Every inch of Toby's skin tingled with dismay, but after that wore off, he felt more exhilarated than mortified. If Abbey Bartlet could read his intentions that easily, then there wasn't much point in obfuscating the truth.
"Yes, ma'am, I am," he answered the First Lady.
"Good."
"Abbey, as a citizen and a doctor, I really think you ought to spend more time caring about my blood pressure!"
"And, as your wife," she said, eyes blazing, "I think you should spend more time trusting me! Excuse me, I need to go fetch something from the Residence."
Had she shown up just to out him? That made it seem like she was a part of Toby's whole press strategy before he even got a chance to pitch it to the president. He risked a look, knowing that Jed Bartlet's mood could rise and fall depending on whether he felt he had the upper hand with his wife.
"The boiling cauldron above my head is starting to tip, Ziegler. How is marrying Ms. Blair going to keep it balanced?"
Hearing that wild, implausible future spoken aloud painted Toby's insides with acid adrenaline, the kind that gave a man reckless bravery. "We need to take control of the story and offer a natural conclusion to it, one that benefits us more than the press."

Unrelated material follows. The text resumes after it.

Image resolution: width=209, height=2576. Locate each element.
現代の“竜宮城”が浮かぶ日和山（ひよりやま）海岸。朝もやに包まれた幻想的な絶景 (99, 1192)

He was just detailing the last, most important part of his plan when Leo's connecting door opened with a bang.
"Mr. President, I'm sorry, but I'm gonna need to have a word with your wife."
Leo scanned the room for the First Lady, but it wasn't until Toby saw Addy step into the doorway that he realized what must have happened.
They must have overheard the comment about the proposal.
His heart stuttered in his chest for a second as it swapped fuel from blood to elation- because Addy didn't look upset. She looked surprised and, if he were forced to guess, pleased.
Because of where he was standing, Addy hadn't seen him yet. Her fist was pressed to her lips, but she seemed to be exuding a kind of fragile joy, one that set her usual brand of charming confidence on a shelf just in reach.
The booming voice of the president took Toby's gaze away from her.
"When you put it like that…" Bartlet got up and walked around his desk to look from Leo to Toby as if raring for a battle of words. Then he noticed Addy in the doorway.
"Well, now. You're not an enemy combatant!" he said, sounding disappointed. "I presume the two of you haven't discussed this, by the looks on your faces. Off into Leo's office to hash that out, will you? I have trouble lying to the women in my family, and if any of them catch wind of this, they'll be on me like harpies."
"Sir-" Leo started.
"You're the one who chose to come barging in here!" the President said, pointing at Leo like an umpire. "Come on, we're going somewhere we can't eavesdrop."
"Don't worry, we won't touch anything," Toby said, his stressed voice breaking on the word touch, causing Leo's eyes to widen in mock horror.
"You better not! The last thing I need is a play by play from Margaret!"
With that, he followed Bartlet out the curved door, shutting it behind them.